Exercise materials ::
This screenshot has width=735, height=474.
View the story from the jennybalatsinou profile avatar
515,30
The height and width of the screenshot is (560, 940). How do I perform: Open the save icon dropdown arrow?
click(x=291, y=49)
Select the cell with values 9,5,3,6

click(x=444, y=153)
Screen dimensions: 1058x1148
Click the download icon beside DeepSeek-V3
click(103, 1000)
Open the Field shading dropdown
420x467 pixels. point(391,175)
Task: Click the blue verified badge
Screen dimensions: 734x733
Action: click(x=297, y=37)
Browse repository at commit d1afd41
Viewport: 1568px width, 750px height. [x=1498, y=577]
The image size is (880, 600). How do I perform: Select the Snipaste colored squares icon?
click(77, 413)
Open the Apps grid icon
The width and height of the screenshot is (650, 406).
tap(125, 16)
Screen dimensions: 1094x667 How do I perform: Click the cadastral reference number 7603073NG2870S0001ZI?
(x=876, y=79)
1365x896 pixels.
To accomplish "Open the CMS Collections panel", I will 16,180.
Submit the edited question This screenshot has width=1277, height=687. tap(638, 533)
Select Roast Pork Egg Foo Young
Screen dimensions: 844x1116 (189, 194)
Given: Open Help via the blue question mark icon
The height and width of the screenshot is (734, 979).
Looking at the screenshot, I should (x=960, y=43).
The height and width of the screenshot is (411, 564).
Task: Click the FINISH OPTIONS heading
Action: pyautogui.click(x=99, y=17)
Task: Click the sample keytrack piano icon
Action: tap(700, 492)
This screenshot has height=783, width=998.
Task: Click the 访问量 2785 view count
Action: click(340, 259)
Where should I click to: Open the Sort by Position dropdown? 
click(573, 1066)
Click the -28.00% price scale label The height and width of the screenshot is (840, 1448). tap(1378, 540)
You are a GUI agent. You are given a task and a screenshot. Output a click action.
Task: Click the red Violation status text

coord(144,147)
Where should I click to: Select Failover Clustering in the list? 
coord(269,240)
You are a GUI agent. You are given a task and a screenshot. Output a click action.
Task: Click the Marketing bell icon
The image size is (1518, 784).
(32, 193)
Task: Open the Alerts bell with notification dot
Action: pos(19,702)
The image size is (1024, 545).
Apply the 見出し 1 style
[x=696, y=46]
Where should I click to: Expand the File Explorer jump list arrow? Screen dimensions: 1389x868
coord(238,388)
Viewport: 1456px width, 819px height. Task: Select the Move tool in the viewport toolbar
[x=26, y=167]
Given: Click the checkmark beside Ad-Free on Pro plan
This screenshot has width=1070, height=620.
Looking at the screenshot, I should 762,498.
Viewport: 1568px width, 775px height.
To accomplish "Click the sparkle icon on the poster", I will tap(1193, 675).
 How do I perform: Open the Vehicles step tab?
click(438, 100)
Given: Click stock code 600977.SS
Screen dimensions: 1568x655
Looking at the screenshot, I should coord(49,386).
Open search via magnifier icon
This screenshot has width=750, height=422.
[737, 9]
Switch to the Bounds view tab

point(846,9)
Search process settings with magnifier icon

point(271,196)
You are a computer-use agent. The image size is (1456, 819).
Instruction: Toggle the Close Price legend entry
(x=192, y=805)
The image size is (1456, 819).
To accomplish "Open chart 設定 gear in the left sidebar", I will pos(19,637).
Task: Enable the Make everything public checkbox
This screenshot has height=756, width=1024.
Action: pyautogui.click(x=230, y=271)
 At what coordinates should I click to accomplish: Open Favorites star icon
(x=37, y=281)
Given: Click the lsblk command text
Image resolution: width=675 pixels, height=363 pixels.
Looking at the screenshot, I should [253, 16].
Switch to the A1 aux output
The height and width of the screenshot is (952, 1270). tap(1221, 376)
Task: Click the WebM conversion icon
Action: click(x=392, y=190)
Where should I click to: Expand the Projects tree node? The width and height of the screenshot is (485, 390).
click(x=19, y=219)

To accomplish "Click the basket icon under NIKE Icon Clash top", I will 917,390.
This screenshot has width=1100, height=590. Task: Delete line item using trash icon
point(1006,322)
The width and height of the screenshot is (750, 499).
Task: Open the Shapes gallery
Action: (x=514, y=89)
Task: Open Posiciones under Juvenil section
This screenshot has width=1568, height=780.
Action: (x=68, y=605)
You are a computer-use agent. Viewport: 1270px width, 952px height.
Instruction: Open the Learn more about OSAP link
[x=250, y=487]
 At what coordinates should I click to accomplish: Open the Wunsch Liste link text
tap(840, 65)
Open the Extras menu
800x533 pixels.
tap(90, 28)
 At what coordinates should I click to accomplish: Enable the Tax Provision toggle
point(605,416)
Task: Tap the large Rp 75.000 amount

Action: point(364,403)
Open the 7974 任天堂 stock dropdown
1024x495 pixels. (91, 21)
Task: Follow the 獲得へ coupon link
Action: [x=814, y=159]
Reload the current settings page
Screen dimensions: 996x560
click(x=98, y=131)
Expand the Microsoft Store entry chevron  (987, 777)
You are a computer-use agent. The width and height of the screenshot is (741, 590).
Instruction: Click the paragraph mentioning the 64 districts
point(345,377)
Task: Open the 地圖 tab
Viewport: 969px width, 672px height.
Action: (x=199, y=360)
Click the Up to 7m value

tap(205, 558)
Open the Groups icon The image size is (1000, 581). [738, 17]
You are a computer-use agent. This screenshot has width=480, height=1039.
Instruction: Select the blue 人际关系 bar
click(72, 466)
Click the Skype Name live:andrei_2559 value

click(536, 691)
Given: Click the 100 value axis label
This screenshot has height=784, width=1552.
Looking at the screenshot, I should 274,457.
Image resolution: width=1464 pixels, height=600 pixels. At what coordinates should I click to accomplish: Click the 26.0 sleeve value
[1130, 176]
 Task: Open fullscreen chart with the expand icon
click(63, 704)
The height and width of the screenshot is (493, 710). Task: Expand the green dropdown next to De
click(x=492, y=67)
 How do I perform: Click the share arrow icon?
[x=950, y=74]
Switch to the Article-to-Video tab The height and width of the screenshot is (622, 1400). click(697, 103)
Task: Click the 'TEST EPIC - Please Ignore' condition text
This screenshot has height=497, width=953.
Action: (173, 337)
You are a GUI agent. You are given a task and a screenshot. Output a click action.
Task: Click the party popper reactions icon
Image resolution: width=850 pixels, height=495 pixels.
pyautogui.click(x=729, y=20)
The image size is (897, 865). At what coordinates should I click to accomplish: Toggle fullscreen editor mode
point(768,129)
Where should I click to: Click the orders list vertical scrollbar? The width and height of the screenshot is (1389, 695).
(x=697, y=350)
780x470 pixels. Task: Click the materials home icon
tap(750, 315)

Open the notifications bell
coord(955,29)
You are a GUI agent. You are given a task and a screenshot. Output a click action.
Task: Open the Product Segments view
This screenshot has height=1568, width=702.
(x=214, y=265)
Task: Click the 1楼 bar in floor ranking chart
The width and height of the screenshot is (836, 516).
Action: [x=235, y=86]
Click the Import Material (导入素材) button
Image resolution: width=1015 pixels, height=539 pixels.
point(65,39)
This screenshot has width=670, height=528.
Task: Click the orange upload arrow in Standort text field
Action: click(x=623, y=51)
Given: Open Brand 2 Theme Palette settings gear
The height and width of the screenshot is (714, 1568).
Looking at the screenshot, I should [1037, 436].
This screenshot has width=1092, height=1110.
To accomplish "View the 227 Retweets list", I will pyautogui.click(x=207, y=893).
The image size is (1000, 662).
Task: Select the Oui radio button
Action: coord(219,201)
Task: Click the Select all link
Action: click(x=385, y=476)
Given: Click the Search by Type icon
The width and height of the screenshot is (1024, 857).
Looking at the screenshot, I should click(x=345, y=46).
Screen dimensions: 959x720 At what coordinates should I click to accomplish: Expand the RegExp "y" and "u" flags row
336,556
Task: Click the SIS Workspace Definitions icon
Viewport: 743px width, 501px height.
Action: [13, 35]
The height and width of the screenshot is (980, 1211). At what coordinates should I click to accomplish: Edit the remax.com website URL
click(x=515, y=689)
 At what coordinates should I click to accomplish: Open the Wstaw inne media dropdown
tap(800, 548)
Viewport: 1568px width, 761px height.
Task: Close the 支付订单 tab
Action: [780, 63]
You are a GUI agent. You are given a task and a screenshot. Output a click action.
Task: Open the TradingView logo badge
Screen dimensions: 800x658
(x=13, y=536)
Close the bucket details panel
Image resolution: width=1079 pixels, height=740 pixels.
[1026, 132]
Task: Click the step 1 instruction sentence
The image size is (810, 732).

Short exercise :: Convert the records into a JSON list of strings, one string per line, from the first line through the line containing "tap(125, 16)". Leave out blank lines.

Exercise output ::
[
  "This screenshot has width=735, height=474.",
  "View the story from the jennybalatsinou profile avatar",
  "515,30",
  "The height and width of the screenshot is (560, 940). How do I perform: Open the save icon dropdown arrow?",
  "click(x=291, y=49)",
  "Select the cell with values 9,5,3,6",
  "click(x=444, y=153)",
  "Screen dimensions: 1058x1148",
  "Click the download icon beside DeepSeek-V3",
  "click(103, 1000)",
  "Open the Field shading dropdown",
  "420x467 pixels. point(391,175)",
  "Task: Click the blue verified badge",
  "Screen dimensions: 734x733",
  "Action: click(x=297, y=37)",
  "Browse repository at commit d1afd41",
  "Viewport: 1568px width, 750px height. [x=1498, y=577]",
  "The image size is (880, 600). How do I perform: Select the Snipaste colored squares icon?",
  "click(77, 413)",
  "Open the Apps grid icon",
  "The width and height of the screenshot is (650, 406).",
  "tap(125, 16)"
]